Em primeiro lugar, percebe-se que pouco ainda se conhece sobre a criminalidade feminina: que crimes praticam, em que condições, que mulheres são mais criminalizadas. A criminologia tem sido fundamental na avaliação, por exemplo, da seletividade do sistema penal que condena e encarcera a população pobre e negra do país (essa população pobre e masculina que não cumpre com sua função ou papel público-produtor, na lógica capitalista e patriarcal) , os mais vulneráveis e suscetíveis ao poder punitivo; ao mesmo tempo em que mostra que a prática de delitos das mais variadas espécies não escolhe raça ou classe social, mas as agências punitivas contribuem para a seleção de apenas alguns crimes de apenas alguns indivíduos.

A avaliação, no entanto, tem sido constantemente produzida de modo alheio ao recorte de gênero. Poucos são os autores (e falo mesmo em autores, em teoria, porque o debate ainda é bem ausente na prática dos juízos e tribunais) e os pesquisadores que procuram incluir esse recorte, buscando compreender quem é essa mulher criminalizada e por que ela é criminalizada. Pouco se percebe que, muitas das vezes, a dicotomia patriarcal é o próprio critério de avaliação judicial: essa mulher, que não cumpriu com seus deveres e papéis, que não assumiu corretamente seu papel de mãe e esposa, que não soube gerir um lar e delinquiu merece o cárcere ( independente de qual seja o crime praticado). Essa mulher, não corretamente disciplinada pelo controle informal social, agora o será pelo controle formal – e só o é por ter falhado em seu papel e por ter fugido ao controle do patriarcado.

Lady Justice - Foto de Vassilena no Flickr em CC, alguns direitos reservados

E assim a sala de audiência reproduz o cotidiano: a mulher condenada por não ser o feminino.

Em segundo lugar, o próprio texto legal constrói uma criminalidade de gênero que tem por base o controle da sexualidade feminina e/ou a manutenção dos papéis sociais a ela reservados. Nesse ponto, alguns avanços são dignos de nota, como a retirada da expressão “mulher honesta” para identificar a possível vítima de posse sexual mediante fraude. (Retirada, no entanto, apenas em 2005. Retirada, efetivamente, apenas do papel, mas ainda presente no imaginário e na interpretação de juízes e demais atores do direito). A realidade, no entanto, é a construção e manutenção de uma  “criminalidade de gênero” que ainda tem por conteúdo a imposição – social e moral – do papel de mãe, a ser representado no espaço privado-doméstico a ela reservado. E aqui basta o comentário de um único crime: ao criminalizar a mulher pelo aborto praticado, o direito penal consagra o controle do corpo feminino e do exercício de sua sexualidade, condenando-a (com e sem trocadilhos, com e sem ironias) ao papel de mãe. O corpo e a sexualidade femininos, assim quer o senso comum patriarcal e assim quer o direito penal, apenas tem uso e lugar para o cumprimento da função atribuída a essa mulher, nos pares de qualidades expostos anteriormente: a reprodução.

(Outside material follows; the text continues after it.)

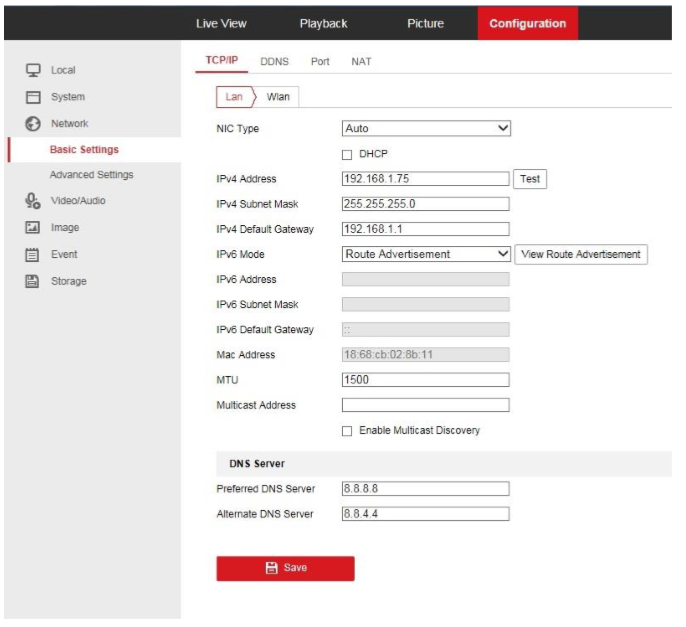Switch to the NAT tab
Image resolution: width=686 pixels, height=627 pixels.
(x=361, y=62)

Não se reconhece o direito de escolha dessa mulher. Não se reconhece o direito sobre seu próprio corpo e o direito de exercício livre da sexualidade, fora das amarras morais do casamento e da função reprodutora.  A mulher que exerce qualquer desses direitos terá apenas duas escolhas: o cumprimento do papel que nunca escolheu ou o cumprimento da pena que nunca desejou.

E nesse ponto, assim como em todo o direito penal, como já mostrou a criminologia, uma seletividade se produz: a realidade mostra que as mulheres que abortam são das mais variadas idades, classes sociais, orientações religiosas. Na prática, no entanto, algumas são devidamente cuidadas e atendidas em clínicas particulares, onde realizam o aborto com segurança. Outras, sem dinheiro ou condições semelhantes, morrem, sofrem com as consequências de práticas abortivas irresponsáveis ou clandestinas ou são criminalizadas.

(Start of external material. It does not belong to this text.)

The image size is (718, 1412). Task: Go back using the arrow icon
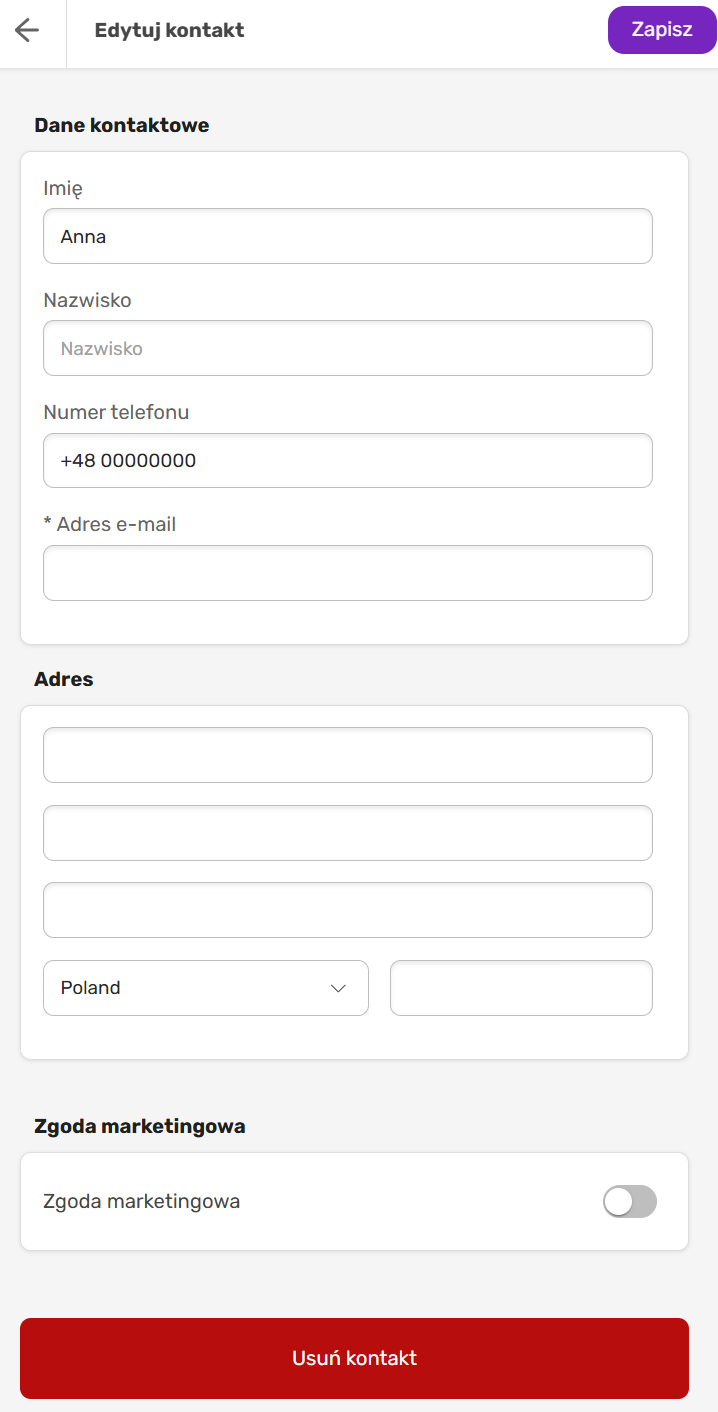tap(27, 30)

Por esses motivos, a introdução definitiva do recorte de gênero na análise jurídica se faz essencial. Só assim a dita distãnica entre teoria e realidade será descortinada e diminuída. Só assim se percebe o quanto o conteúdo dessa teoria nem mesmo é suficiente para garantir a igualdade nos moldes desejados pelo movimento feminista. Só assim para se perceber que, ainda, são negados direitos fundamentais a mulher, pela própria lei, pelo próprio direito.